- **Your objective**
Write the entries below out again exactly; any picture in them stays out.

======== Provided entries

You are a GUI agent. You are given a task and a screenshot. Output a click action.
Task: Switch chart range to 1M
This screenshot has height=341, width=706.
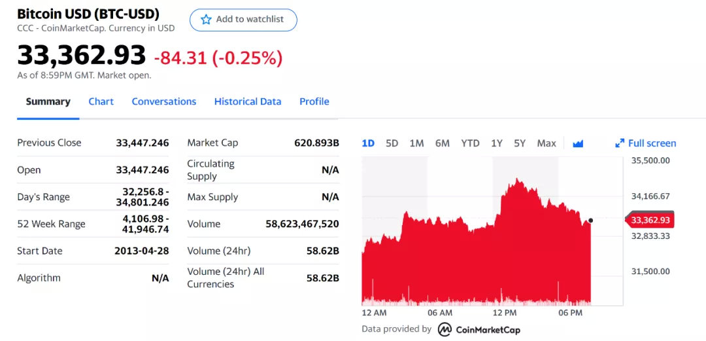[x=416, y=143]
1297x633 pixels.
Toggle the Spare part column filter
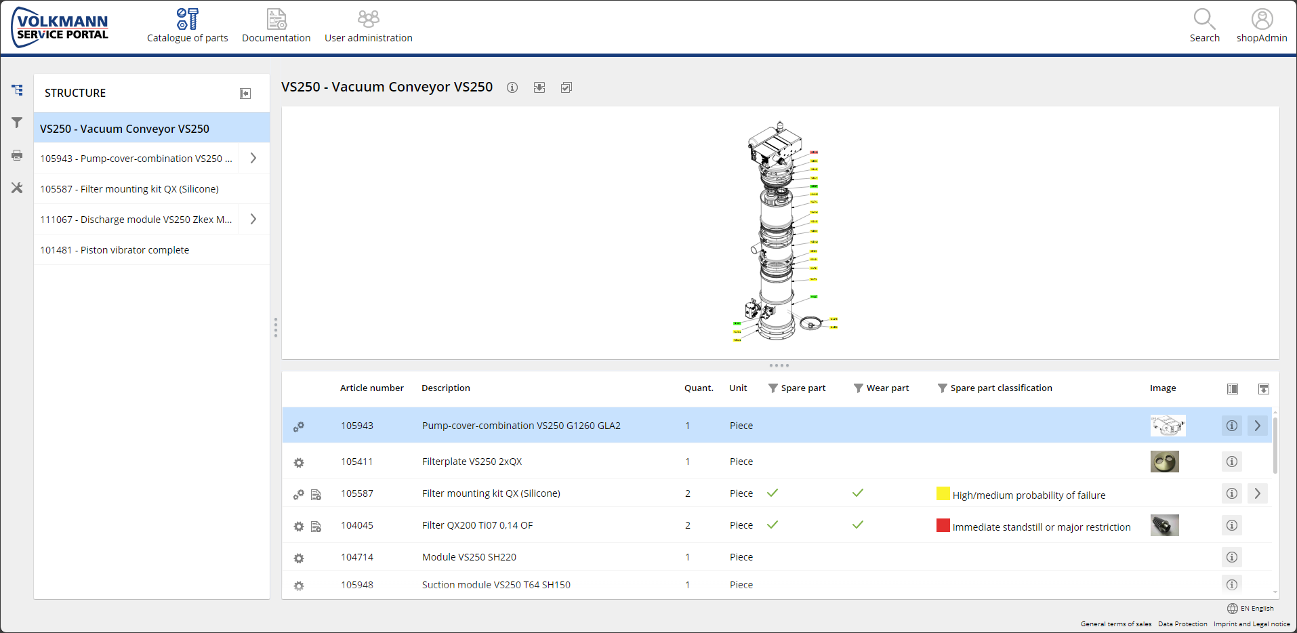tap(773, 388)
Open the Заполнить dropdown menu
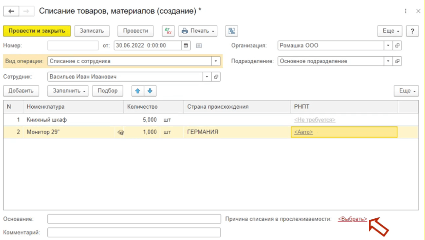The width and height of the screenshot is (425, 240). click(70, 91)
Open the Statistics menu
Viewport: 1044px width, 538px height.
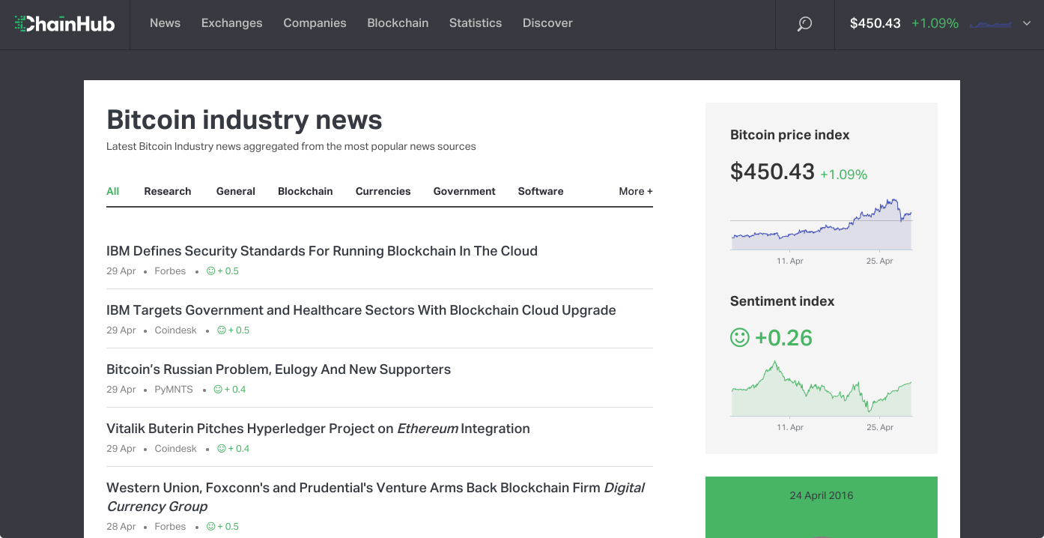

================

- **Written answer**
You are a GUI agent. You are given a task and a screenshot. Output a click action.
Task: Switch chart range to 1M
This screenshot has height=341, width=706.
[x=416, y=143]
1297x633 pixels.
Toggle the Spare part column filter
tap(773, 388)
Open the Заполнить dropdown menu
The width and height of the screenshot is (425, 240). click(70, 91)
Open the Statistics menu
Viewport: 1044px width, 538px height.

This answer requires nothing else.